## Task item
Can you pull out the lines below, starting at the one that contains "The image size" and ending at the one that contains "colorbar-label: 5.5 is", and reproduce each of them verbatim?

## Listed records
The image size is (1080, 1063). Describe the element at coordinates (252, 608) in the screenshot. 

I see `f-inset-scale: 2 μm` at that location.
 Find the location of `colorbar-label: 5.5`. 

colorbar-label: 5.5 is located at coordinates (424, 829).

* * *

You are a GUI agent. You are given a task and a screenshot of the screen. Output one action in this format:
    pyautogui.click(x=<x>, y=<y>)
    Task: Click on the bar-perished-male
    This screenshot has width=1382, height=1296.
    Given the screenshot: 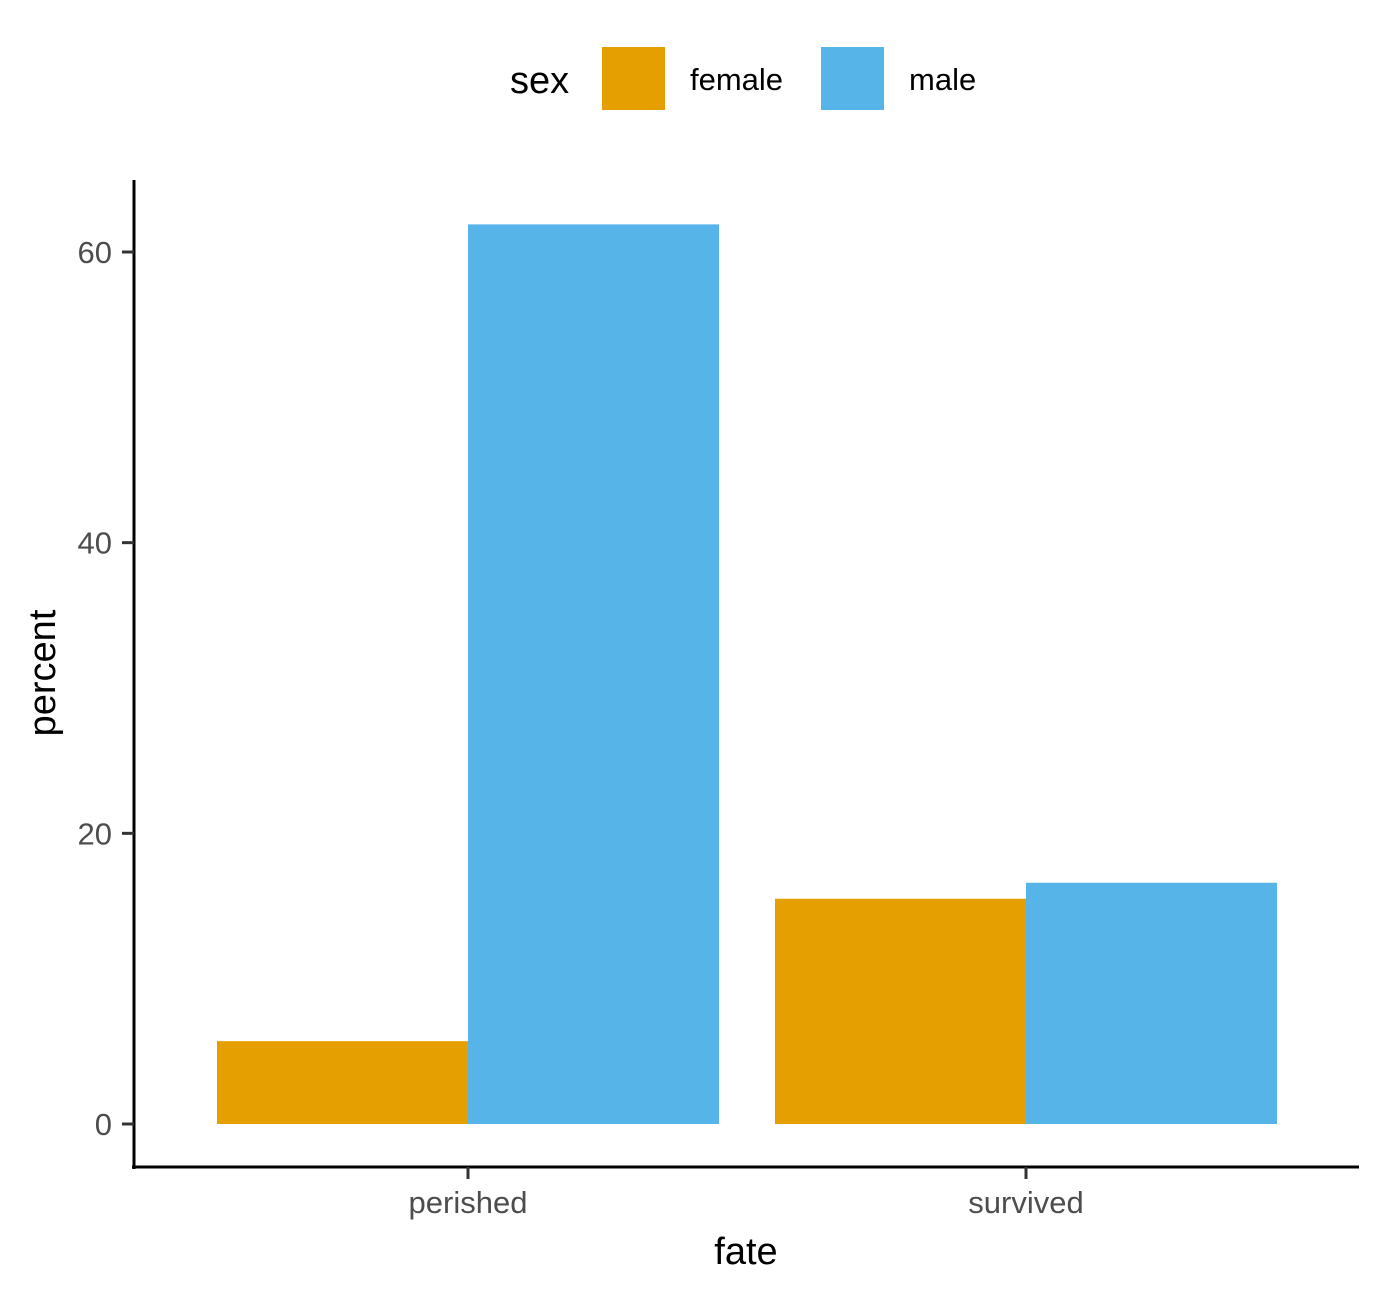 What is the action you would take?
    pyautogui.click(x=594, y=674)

==

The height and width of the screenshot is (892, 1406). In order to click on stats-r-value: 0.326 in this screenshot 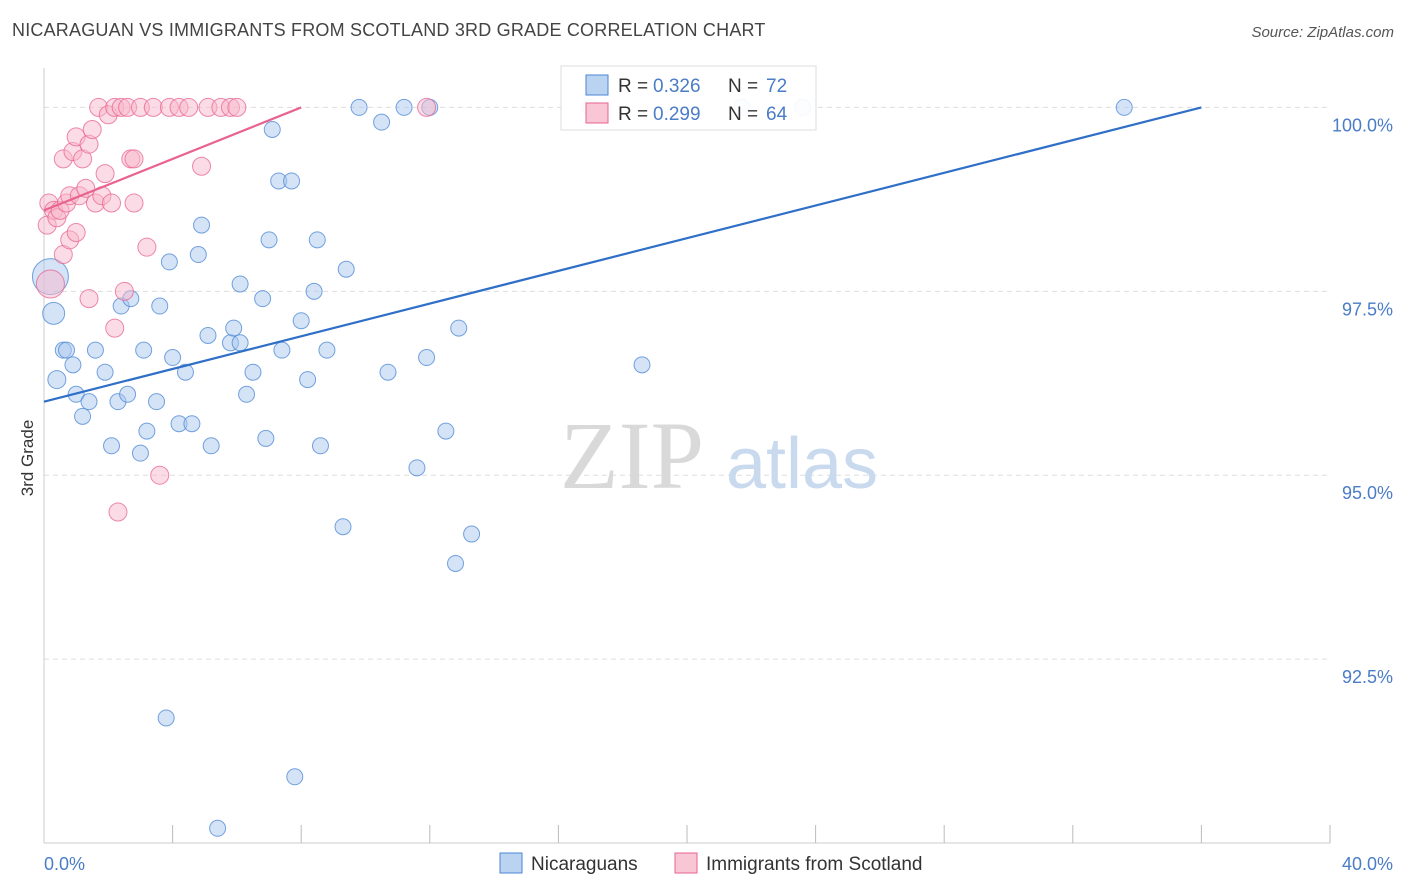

## Task answer
The image size is (1080, 1063). Describe the element at coordinates (252, 608) in the screenshot. 

I see `f-inset-scale: 2 μm` at that location.
 Find the location of `colorbar-label: 5.5`. 

colorbar-label: 5.5 is located at coordinates (424, 829).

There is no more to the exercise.